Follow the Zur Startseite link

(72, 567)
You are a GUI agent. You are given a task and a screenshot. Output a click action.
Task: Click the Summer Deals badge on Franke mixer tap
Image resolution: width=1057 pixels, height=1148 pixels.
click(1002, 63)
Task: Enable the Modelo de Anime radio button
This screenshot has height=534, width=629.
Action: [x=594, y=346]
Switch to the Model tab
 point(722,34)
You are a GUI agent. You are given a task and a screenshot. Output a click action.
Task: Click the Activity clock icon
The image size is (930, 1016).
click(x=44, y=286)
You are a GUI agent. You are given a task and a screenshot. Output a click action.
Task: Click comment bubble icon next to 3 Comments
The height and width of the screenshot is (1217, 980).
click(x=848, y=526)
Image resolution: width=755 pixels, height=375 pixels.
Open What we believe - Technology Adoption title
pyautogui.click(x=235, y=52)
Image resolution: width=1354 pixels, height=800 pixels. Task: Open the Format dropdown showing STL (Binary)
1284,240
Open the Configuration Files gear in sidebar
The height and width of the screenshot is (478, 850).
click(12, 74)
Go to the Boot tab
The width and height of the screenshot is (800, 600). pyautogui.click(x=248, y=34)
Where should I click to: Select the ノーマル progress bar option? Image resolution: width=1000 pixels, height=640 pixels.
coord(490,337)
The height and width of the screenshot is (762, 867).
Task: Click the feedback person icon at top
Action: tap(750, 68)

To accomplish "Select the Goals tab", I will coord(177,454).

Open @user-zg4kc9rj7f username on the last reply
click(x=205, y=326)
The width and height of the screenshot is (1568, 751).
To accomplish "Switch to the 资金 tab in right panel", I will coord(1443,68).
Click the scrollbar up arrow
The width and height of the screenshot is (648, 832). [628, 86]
_ _ _
● TASK BRIEF
Write out the entries above once more, without altering anything.

● ANSWER AREA
Follow the Zur Startseite link

(72, 567)
You are a GUI agent. You are given a task and a screenshot. Output a click action.
Task: Click the Summer Deals badge on Franke mixer tap
Image resolution: width=1057 pixels, height=1148 pixels.
click(1002, 63)
Task: Enable the Modelo de Anime radio button
This screenshot has height=534, width=629.
Action: [x=594, y=346]
Switch to the Model tab
 point(722,34)
You are a GUI agent. You are given a task and a screenshot. Output a click action.
Task: Click the Activity clock icon
The image size is (930, 1016).
click(x=44, y=286)
You are a GUI agent. You are given a task and a screenshot. Output a click action.
Task: Click comment bubble icon next to 3 Comments
The height and width of the screenshot is (1217, 980).
click(x=848, y=526)
Image resolution: width=755 pixels, height=375 pixels.
Open What we believe - Technology Adoption title
pyautogui.click(x=235, y=52)
Image resolution: width=1354 pixels, height=800 pixels. Task: Open the Format dropdown showing STL (Binary)
1284,240
Open the Configuration Files gear in sidebar
The height and width of the screenshot is (478, 850).
click(12, 74)
Go to the Boot tab
The width and height of the screenshot is (800, 600). pyautogui.click(x=248, y=34)
Where should I click to: Select the ノーマル progress bar option? Image resolution: width=1000 pixels, height=640 pixels.
coord(490,337)
The height and width of the screenshot is (762, 867).
Task: Click the feedback person icon at top
Action: tap(750, 68)

To accomplish "Select the Goals tab", I will coord(177,454).

Open @user-zg4kc9rj7f username on the last reply
click(x=205, y=326)
The width and height of the screenshot is (1568, 751).
To accomplish "Switch to the 资金 tab in right panel", I will coord(1443,68).
Click the scrollbar up arrow
The width and height of the screenshot is (648, 832). [628, 86]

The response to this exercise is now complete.